Om optimale prestaties of het juiste gedrag te kunnen blijven vragen zal de beloning afgebouwd moeten worden. Als je nl. telkens een bekrachtiger aan hetzelfde gedrag koppelt, verliest deze op een gegeven moment letterlijk zijn kracht. De prestatie neemt af omdat de beloning die volgt als vanzelfsprekend wordt gezien. De hond zal daarom minder zijn best doen. Om een goed resultaat te behouden zul je daarom over moeten gaan op minder frequente bekrachtiging of interval beloning. Dit houdt in dat je bijvoorbeeld niet telkens met een voertje beloont als je je hond een opdracht geeft om te zitten. Je doet dit bijvoorbeeld dan 3 van de 5 keer. Het is niet zeker of hij iets krijgt, daarom zal hij zijn best blijven doen.
In puppylessen zie je het soms voorkomen mensen helemaal niet meer belonen als de instructeur het in les 5 over het afbouwen van de beloning heeft. Dit kan voor frustratie bij de hond zorgen. Het gebeurt ook dat men van een brok in één keer over gaat naar een aai als beloning. Als de hond vervolgens wegduikt om de hand te ontwijken, kun je je afvragen of een aai in dit geval wel een beloning is.
Door minder frequent te gaan belonen kan er bij de hond frustratie of stress ontstaan. Hij heeft een bepaalde verwachting en hier wordt ineens niet meer aan voldaan.Dit geeft een ongemakkelijk gevoel. Er zijn honden die hier prima mee kunnen omgaan, soms zorgt frustratie ook voor ongewenst gedrag. Het is daarom belangrijk om dit in geleidelijke stappen te doen.
Tenslotte vind ik persoonlijk nog een “nadeel” van veel belonen.
De unieke band met je hond
Als je veel traint ga je soms voorbij aan het mooie contact dat er van nature tussen jou en je hond is. Ben je eens tijdens de wandeling bewust van de band tussen jullie en geniet van natuurlijke contact. Hoe vaak biedt je hond oogcontact aan terwijl je je er niet van bewust bent?
Kijk eens hoe je hond zich beweegt in diverse situaties.
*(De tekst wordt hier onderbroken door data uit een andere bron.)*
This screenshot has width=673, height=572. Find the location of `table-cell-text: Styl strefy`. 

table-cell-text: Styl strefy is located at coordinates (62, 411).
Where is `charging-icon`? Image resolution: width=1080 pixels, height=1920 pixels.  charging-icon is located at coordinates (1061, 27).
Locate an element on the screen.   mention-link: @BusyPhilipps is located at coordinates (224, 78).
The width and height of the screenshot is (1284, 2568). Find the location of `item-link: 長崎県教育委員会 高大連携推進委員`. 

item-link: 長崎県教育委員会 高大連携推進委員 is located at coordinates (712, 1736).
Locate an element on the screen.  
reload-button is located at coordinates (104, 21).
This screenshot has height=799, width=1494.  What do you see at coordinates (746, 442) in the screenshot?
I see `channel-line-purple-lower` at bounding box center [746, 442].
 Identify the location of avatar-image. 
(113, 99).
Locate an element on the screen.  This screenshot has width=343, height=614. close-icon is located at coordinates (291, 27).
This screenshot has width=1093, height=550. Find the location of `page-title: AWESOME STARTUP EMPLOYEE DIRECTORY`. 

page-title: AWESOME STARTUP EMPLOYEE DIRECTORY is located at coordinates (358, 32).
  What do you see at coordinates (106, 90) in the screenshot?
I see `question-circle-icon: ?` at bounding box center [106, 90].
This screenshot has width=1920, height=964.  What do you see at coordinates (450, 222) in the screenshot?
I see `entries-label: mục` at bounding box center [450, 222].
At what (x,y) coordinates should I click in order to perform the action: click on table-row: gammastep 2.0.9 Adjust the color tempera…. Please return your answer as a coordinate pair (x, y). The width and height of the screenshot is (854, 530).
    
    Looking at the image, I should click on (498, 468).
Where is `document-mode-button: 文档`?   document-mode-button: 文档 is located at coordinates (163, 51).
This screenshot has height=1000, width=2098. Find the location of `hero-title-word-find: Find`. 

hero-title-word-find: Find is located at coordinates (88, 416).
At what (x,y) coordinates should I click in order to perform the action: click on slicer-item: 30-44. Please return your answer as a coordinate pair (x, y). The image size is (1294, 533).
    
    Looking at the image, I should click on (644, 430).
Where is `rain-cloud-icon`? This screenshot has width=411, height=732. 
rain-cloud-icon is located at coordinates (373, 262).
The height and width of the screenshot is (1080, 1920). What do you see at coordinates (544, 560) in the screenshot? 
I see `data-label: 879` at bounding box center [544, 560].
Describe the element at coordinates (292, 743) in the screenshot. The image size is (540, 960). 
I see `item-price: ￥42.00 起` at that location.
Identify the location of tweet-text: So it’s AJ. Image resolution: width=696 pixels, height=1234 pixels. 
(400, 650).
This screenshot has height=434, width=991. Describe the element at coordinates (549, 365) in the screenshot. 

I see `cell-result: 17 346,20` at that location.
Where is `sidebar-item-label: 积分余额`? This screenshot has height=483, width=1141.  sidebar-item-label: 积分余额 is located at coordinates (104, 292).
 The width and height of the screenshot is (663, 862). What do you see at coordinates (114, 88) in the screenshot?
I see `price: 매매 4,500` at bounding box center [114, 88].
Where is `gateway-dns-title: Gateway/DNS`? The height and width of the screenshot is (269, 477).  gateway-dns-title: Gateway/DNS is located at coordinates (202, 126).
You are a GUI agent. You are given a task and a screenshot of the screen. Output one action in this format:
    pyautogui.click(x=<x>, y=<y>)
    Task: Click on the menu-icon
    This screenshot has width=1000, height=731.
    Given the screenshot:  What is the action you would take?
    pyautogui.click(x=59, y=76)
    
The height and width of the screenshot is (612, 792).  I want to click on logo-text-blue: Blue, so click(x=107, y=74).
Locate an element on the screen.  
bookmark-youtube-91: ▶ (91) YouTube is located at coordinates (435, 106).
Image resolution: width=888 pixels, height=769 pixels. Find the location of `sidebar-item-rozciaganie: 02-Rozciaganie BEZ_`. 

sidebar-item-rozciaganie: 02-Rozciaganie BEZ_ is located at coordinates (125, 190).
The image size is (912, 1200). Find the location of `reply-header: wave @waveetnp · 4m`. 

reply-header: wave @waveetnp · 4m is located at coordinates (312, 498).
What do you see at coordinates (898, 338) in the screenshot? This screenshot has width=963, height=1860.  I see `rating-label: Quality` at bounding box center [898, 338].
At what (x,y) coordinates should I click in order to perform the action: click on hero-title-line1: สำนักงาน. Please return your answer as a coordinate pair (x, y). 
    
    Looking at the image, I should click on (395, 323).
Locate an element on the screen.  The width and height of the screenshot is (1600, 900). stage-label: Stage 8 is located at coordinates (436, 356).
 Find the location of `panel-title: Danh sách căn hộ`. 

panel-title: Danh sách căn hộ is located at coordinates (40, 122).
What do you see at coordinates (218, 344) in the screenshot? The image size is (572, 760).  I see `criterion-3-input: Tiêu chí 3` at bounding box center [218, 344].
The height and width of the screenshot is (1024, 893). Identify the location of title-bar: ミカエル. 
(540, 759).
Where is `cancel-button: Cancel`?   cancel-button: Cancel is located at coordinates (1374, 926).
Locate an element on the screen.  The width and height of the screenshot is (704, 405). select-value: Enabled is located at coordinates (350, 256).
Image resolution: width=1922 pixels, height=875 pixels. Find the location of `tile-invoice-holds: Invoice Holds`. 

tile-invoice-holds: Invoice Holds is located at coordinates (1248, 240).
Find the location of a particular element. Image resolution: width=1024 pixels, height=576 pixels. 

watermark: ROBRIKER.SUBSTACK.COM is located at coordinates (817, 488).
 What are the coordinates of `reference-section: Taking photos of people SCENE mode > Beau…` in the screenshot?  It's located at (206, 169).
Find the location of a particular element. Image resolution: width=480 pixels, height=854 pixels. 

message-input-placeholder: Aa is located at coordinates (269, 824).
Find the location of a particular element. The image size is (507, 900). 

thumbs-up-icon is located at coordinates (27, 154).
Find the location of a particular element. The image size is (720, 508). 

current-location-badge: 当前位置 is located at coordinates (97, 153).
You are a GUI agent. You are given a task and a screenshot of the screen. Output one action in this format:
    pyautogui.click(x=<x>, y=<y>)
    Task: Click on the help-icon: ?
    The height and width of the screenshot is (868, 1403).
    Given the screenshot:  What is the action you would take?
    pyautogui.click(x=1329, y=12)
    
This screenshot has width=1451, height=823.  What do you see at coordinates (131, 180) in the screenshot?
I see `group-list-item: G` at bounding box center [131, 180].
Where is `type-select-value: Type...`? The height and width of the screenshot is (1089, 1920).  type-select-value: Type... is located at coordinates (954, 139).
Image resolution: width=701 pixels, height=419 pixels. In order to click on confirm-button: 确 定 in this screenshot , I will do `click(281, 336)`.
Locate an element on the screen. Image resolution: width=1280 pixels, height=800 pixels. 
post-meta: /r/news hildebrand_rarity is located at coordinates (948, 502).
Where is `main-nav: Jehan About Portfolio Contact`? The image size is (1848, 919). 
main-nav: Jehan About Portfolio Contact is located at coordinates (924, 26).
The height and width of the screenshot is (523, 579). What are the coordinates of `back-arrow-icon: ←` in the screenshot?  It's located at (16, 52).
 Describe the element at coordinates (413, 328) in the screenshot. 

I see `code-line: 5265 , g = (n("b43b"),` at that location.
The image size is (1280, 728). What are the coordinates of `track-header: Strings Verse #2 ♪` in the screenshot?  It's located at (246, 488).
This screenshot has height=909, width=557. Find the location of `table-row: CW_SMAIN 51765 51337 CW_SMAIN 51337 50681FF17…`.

Reageert hij relaxt bij het passeren van andere honden (of mensen) of vindt hij het spannend? Geef hem de steun die hij nodig heeft. Laat hem eens de route bepalen, dat is goed voor zijn zelfvertrouwen.
Wat doet hij het liefst tijdens een wandeling? Rennen, snuffelen, spelen of misschien wel jagen. Probeer of je hierin mee kunt gaan en geef eventueel een alternatief. Veel honden zijn blij verrast als een stukje met ze rent, “mee snuffelt” naar geurtjes of een bal gooit als alternatief voor het najagen van wild.
Kortom: positieve bekrachtiging is mooi, maar de band met je hond is uniek en gaat veel dieper.